Turning to Israel, Francisconi damns the Jewish homeland as a "settler state that cannot act in good faith and pull out of the West Bank or Gaza." Apparently, Francisconi hasn't been watching the news, since (even as I write) Israeli Prime Minister Ariel Sharon is planning a unilateral pull-out from Gaza that will involve the dismantlement of Jewish settlements. Nor does Francisconi appear aware that poll after poll shows that a clear majority of Israelis favor their country's withdrawal from the Occupied Territories in exchange for peace and a two-state solution. Francisconi's own answer to the Israeli/Palestinian conflict is a bi-national state under which "the Palestinian refugees' right of return is guaranteed." As I wrote in my article, "demographic realities (the Palestinians have a much higher birth rate than do Israeli Jews) ensure that such a state would soon have a Palestinian majority and a steadily dwindling Jewish minority." Allowing all the Palestinian refugees now living in Arab countries (many of whom haven't resided in Israel since the 1948 war) to return to their former homes within Israel proper would only tilt the demographic imbalance even further.
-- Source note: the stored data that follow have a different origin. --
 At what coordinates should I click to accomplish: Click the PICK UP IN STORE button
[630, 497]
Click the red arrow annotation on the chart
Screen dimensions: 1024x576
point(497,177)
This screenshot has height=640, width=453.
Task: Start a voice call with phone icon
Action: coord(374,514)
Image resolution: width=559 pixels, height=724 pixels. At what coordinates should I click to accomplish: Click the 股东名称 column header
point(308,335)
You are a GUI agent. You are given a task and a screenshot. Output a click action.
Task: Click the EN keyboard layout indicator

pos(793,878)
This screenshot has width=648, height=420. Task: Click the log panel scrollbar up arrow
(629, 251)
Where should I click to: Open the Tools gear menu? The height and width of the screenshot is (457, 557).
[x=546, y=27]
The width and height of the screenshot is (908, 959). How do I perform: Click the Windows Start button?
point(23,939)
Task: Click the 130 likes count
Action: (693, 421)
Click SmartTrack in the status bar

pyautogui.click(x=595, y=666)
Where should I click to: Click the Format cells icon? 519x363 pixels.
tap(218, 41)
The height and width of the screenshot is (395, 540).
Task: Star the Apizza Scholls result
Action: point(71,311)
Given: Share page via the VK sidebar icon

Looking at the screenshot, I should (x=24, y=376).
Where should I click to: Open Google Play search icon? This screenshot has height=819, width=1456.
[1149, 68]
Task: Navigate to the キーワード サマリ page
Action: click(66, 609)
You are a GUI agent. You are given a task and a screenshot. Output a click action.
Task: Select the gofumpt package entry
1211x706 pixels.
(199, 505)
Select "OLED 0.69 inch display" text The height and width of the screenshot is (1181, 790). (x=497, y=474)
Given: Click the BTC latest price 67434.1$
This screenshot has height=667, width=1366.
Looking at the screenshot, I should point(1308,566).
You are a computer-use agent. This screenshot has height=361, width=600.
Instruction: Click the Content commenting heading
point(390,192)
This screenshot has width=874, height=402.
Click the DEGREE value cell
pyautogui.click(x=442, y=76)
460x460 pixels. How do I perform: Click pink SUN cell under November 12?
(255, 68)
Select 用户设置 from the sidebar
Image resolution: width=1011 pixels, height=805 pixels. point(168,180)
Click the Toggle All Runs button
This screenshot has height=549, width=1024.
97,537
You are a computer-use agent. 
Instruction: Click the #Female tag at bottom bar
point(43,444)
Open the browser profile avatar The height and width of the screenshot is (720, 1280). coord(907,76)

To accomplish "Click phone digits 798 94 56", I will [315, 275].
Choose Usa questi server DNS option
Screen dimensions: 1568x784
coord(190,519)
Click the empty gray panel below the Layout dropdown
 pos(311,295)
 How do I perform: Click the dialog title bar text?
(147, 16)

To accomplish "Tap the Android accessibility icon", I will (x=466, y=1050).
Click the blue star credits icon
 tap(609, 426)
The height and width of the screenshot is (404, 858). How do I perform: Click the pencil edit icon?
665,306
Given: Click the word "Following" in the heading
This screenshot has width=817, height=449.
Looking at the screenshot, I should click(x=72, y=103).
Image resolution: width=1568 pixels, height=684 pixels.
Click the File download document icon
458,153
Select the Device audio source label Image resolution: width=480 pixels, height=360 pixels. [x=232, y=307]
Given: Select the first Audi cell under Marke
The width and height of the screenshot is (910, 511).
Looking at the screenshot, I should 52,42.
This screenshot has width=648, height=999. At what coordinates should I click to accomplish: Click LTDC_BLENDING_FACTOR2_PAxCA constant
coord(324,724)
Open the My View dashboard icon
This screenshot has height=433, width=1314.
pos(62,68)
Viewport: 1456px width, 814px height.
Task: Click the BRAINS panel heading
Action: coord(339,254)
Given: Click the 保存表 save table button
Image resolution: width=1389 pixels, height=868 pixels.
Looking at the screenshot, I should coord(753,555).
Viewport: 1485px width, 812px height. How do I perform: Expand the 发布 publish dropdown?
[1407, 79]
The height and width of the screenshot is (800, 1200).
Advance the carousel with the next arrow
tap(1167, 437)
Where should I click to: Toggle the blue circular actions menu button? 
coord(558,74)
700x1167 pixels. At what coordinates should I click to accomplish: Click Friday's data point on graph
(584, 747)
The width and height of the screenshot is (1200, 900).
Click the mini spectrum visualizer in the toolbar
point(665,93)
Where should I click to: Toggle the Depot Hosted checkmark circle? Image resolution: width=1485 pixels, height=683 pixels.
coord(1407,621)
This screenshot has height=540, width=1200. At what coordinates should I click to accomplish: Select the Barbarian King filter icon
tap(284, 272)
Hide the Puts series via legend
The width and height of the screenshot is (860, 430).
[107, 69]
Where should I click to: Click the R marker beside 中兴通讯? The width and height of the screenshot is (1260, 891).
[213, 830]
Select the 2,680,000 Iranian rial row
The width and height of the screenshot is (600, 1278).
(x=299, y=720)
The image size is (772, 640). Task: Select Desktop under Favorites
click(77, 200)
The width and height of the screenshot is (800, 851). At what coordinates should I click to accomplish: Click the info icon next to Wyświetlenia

In essence, Francisconi is calling for the Jewish state to commit national suicide.

In my article, I faulted many on the academic left for being virulently anti-Israel, anti-American and anti-Western, and for ignoring reasoned debate and instead simply tarring their opponents with demeaning epithets such as "racist" and "colonialist." I cite Professor Francisconi's letter as further proof of what I was talking about.